Note: 2PL model = two-parameter logistic model; 3PL model = three-parameter logistic model; N = test length; $σ_{β}^{2}$ = error variance of the difficulty parameters; Pool = size of item pool; $\hat{θ}$ = estimator for the person parameter; WML = weighted maximum likelihood; EAP = expected a posteriori; MAP = maximum a posteriori; ML = maximum likelihood. Slopes are boldface if significantly different from zero at the 95% level.

To illustrate some of the results in more detail, Figures 4 to 7 show the deviations from true and estimated person parameters for some selected testing situations.

Figure 4.

First three panels: Deviations of the estimated from the true person parameters for the four different estimators and the three different models. Lower right panel: Bias resulting from Bayesian MAP estimators for all three models.

Figure 5.

Deviations of the estimated from the true person parameters for different error variances of difficulty parameters.

Figure 6.

Deviations of the estimated from the true person parameters for test length varying from 15 to 100.

Figure 7.

Deviations of the estimated from the true person parameters for item pools of size 500 and 1,000, respectively

Dependence on the Estimator

Table 1 shows that, if the test length is sufficiently long, the effect occurs for all estimators. However, it is less distinct for the Bayesian estimators. Depending on the prior distribution and the test length, estimates obtained from MAP and EAP estimators are shifted toward the mean, which partially counteracts the bias induced by imprecise difficulty parameters. In Table 1, systematic bias toward the mean is indicated by negative slope parameters, which occur for the Bayesian estimators mainly in testing situations where the error variance of the difficulty parameters is zero or the test length is small.

Comparing the two likelihood and the two Bayesian estimators, respectively, the effect of biased person parameter estimation caused by imprecise item parameter estimates is marginally stronger for the ML than for the WML, and slightly more pronounced for the EAP than for the MAP estimator.

As an example, Figure 4 shows the dependence of the effect of biased person parameter estimation on the estimator for all three models for specific testing situations. As the WML and the ML, as well as the MAP and the EAP estimator, are very similar for all models, Figures 5 to 7 only show results for WML and MAP estimators.

• _DIRECTIVES_
**1)** Transcribe the passage on person parameter bias between "As an example, Figure" and "and MAP estimators.", inclusive.
**2)** In two sentences, summarize the passage on person parameter bias.
**3)** According to the passage on person parameter bias, what do negative slope parameters in Table 1 indicate?
Rely solely on the passage on person parameter bias.

• _GIVEN DATA_
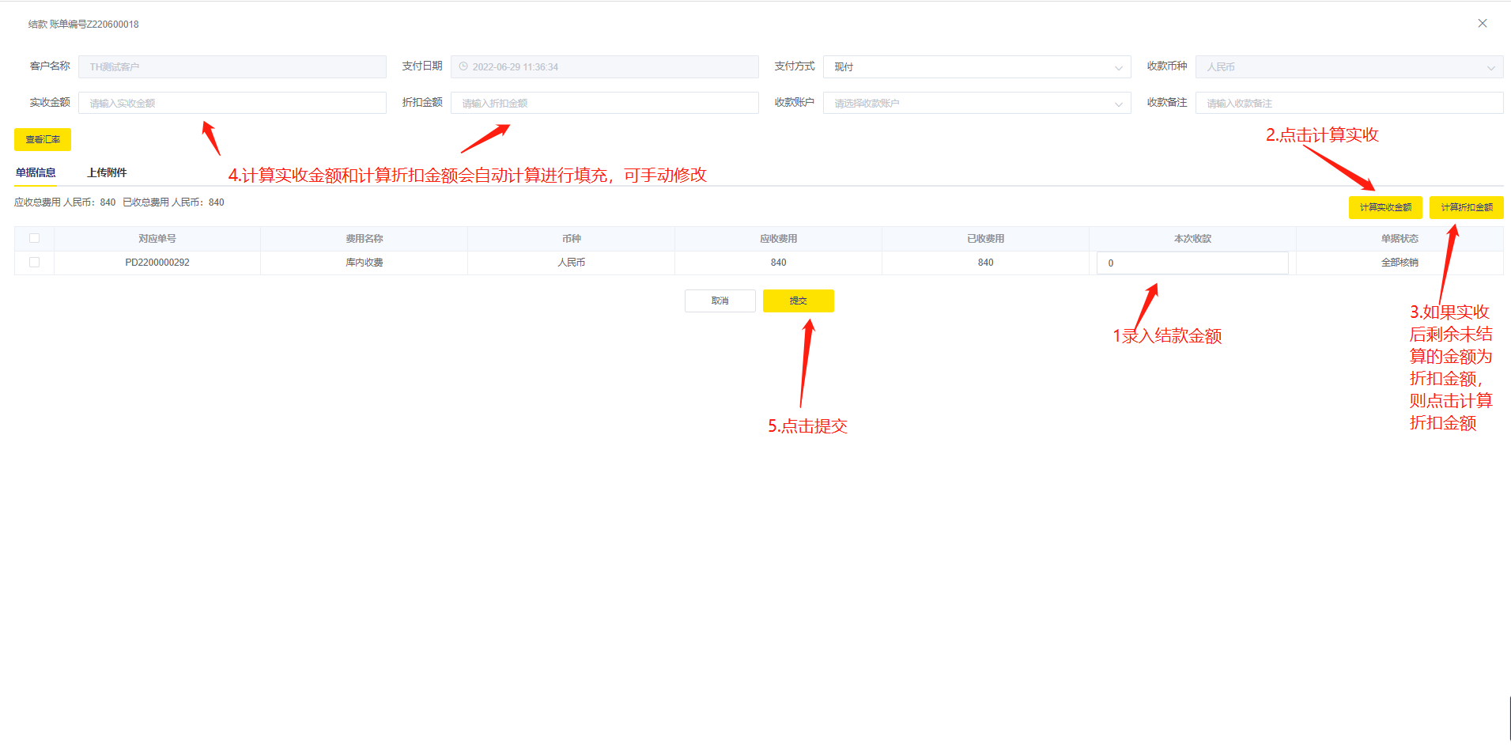Click the 本次收款 amount input in table row
This screenshot has width=1511, height=745.
pos(1192,263)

• _ANSWERS TO THE TASKS_
**1)**
As an example, Figure 4 shows the dependence of the effect of biased person parameter estimation on the estimator for all three models for specific testing situations. As the WML and the ML, as well as the MAP and the EAP estimator, are very similar for all models, Figures 5 to 7 only show results for WML and MAP estimators.

**2)** When the test is long enough, all four estimators show bias in person parameter estimates caused by imprecise difficulty parameters, though the effect is weaker for the Bayesian MAP and EAP estimators because their shift toward the mean partly counteracts it. The effect is marginally stronger for ML than for WML and slightly more pronounced for EAP than for MAP, and because each pair is very similar, Figures 5 to 7 show only WML and MAP results.

**3)** Systematic bias toward the mean.